Хорошо еще в середине службы эту местную бабу-ягу какой-то дед одернул:
— Че, бабка, к пацанам привязалась? Они ж тебе ничем не мешают, тихо себя ведут. Им же, молодым, тоже, небось, интересно. Ты бы лучше молилась, старая.
И она отстала. Как тот банный лист.
Еще было много. В том числе и смешного.
Юзек Дуберман
Не считал, но в жизни мне раз двенадцать — пятнадцать говорили, что я хоть и еврей, но на удивление хороший человек. Кто говорил, сразу вычеркивался из списка приемлемых приятелей. Для меня эта фраза — пароль антисемитизма домашнего, бытового. И тут, в Америке, этого полно.
Одна фраза, сказанная пожилой русской дамой, была другого качества:
— Не встречала более русского человека, чем еврей Родос.
В молодости счел бы за высокий комплимент, с годами уверенность, что «русский — лучше всех», даже «русский — хороший», прошла.
Прикидываю, не много я знал людей, кому эту ключевую фразу: «Ты хоть и еврей, но хороший человек», говорили чаще, чем Юзеку Дуберману.
Мы с ним еще в абитуриентах, при поступлении жили в одной комнате. И после поступления. Надеюсь, нас так поселили не по национальному принципу. Внешне он был безусловным евреем, не из самых типичных, лупоглазых, с вислыми носами, — круглолицый, с усиками. Кандидат в мастера по стрельбе, довольно спортивный. Между прочим, тоже из Крыма, но из Джанкоя, который я сотни раз проезжал, но в котором ни разу не был.
Он был добродушен, покладист, сговорчив в довольно широком диапазоне. Но за его пределами становился жесток как скала, несдви-жим. Еще минуту назад он с шутками и улыбками сдавался и уступал все подряд и вдруг уперся и с той же улыбкой, чуть более удивленной, с недоумением: чего это на него так наседают?
Нет, и все.
Юзек еще в студенчестве женился на исключительно красивой казашке Зое, дочери одного из главных чиновников Казахстана. О Зое этой следовало бы еще что-нибудь сказать, но что скажешь против любви.

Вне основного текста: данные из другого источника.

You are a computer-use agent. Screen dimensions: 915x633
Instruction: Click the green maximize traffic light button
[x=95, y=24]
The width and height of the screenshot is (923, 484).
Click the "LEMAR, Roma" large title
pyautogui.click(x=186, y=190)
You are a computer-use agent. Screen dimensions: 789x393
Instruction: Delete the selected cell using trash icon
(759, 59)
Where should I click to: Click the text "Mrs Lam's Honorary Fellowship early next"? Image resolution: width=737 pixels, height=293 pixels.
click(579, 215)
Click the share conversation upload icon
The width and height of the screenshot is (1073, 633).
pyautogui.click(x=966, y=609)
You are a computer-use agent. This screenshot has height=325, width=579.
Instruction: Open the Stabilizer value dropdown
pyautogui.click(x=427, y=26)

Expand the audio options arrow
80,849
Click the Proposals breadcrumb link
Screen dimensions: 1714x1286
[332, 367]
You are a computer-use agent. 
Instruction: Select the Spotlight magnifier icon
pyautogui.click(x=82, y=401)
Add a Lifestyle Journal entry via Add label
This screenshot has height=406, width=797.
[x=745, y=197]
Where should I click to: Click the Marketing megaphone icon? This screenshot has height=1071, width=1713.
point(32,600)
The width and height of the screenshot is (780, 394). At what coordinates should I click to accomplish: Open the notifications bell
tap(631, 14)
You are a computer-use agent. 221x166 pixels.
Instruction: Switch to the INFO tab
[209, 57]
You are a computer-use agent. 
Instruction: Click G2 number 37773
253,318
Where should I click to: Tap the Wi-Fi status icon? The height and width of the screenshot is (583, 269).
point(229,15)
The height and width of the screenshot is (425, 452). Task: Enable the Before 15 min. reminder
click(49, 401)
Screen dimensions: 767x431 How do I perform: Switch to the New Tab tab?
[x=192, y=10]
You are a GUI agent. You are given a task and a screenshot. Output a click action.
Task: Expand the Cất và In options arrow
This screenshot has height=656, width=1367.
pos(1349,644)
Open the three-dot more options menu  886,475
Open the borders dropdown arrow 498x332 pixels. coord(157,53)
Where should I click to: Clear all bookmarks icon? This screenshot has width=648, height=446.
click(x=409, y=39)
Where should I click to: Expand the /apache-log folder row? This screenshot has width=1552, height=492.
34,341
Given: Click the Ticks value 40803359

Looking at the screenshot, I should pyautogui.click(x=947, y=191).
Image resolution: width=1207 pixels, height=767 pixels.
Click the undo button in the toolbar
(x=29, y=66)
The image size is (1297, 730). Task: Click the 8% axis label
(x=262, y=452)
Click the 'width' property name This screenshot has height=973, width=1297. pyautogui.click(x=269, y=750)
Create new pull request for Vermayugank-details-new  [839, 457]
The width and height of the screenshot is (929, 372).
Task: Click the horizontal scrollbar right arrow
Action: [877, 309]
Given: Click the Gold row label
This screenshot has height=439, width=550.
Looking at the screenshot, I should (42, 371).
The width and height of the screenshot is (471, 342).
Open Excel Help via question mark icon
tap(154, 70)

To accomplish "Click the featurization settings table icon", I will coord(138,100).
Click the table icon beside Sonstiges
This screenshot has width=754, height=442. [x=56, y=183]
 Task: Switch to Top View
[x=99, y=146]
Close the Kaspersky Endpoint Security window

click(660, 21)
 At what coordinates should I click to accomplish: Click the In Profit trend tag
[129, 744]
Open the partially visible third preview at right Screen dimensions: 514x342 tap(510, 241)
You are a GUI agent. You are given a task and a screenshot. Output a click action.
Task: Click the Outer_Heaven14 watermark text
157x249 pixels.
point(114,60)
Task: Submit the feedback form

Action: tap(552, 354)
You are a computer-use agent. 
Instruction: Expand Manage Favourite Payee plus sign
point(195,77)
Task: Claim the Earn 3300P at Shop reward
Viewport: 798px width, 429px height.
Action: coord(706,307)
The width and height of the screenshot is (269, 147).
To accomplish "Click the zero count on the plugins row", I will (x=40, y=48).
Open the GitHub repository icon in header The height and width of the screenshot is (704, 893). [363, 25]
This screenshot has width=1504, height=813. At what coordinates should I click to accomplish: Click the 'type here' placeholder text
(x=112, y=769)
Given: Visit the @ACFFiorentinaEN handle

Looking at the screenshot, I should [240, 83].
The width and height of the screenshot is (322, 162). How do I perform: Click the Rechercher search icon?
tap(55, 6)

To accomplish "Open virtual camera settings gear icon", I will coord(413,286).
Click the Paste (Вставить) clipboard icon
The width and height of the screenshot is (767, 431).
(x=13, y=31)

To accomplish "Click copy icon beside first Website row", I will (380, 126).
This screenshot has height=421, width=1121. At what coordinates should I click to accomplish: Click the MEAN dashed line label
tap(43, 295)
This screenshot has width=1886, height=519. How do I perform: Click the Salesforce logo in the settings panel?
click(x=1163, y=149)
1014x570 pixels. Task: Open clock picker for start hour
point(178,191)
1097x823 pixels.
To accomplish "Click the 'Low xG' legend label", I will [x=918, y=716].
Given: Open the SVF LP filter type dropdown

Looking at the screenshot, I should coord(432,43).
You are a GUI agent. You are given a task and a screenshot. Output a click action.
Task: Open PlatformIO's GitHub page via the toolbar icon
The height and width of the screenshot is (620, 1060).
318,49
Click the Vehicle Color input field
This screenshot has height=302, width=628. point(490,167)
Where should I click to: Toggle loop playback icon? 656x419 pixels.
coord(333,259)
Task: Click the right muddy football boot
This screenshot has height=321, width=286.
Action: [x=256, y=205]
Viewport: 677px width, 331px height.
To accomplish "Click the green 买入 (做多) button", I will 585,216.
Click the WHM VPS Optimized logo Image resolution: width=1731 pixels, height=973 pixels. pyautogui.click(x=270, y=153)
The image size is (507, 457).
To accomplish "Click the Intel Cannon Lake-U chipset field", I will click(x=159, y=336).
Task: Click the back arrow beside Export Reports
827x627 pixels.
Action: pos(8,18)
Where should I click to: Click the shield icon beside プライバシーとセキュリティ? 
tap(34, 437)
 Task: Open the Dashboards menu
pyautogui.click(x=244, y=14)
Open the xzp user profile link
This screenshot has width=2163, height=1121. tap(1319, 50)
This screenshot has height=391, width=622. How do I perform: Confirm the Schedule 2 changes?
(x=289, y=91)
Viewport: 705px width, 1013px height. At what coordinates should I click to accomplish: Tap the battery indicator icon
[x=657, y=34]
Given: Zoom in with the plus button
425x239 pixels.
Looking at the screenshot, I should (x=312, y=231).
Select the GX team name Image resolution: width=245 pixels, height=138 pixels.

Наша довольно близкая дружба с Юзеком к старшим курсам как-то незаметно и безболезненно рассосалась.
На «Яндексе» я его отыскал, он стал казахским Чубайсом, стал заведовать ихней приватизацией, близко сдружился с казахским премьером.
Порадовался за него, голодным не останется.
Андрюша Дробышев и Ваня Прохоров
Два года в одной комнате с Андреем Дробышевым на Ломоносовском.
Представитель одной из самых лучших разновидностей русских людей… Спокойный, совестливый, неторопливый, раздумчивый, с юмором, с подначками. Беззлобный, но отнюдь не безответный. Из тех, на кого можно положиться, на кого можно вполне положиться, вплоть до разведки. Чуть-чуть куркулистый, что легко объяснимо и оправдываемо: всеобщая бедность вплоть до нищеты. Ничего нет кроме всеобщего дефицита, взять негде. А жить надо будет и завтра.
Едва ли не самая любимая его приговорочка:
— Ночь-заполночь, ты ко мне приходи, чайку попьем. Только со своим сахарком.
Он потом долго заведовал кафедрой в Омске. И думаю, много сделал, чтобы отмазать меня от Семичастного. Кому-кому, но ему трудно было не поверить: простодушное, открытое лицо честного партийного человека.
Рад, что был с ним знаком, дружил.
По ассоциации расскажу еще об одном, не близко знакомом мне студенте, Ване Прохорове — так помнится. Иной прекрасный тип русского человека. Просто не представляю себе, кто бы сказал о нем плохо. Не броский, старательный, чуткий. Мне казалось, верующий. О! Как это было тогда нельзя. Из всех низззя едва ли не самое нельзя.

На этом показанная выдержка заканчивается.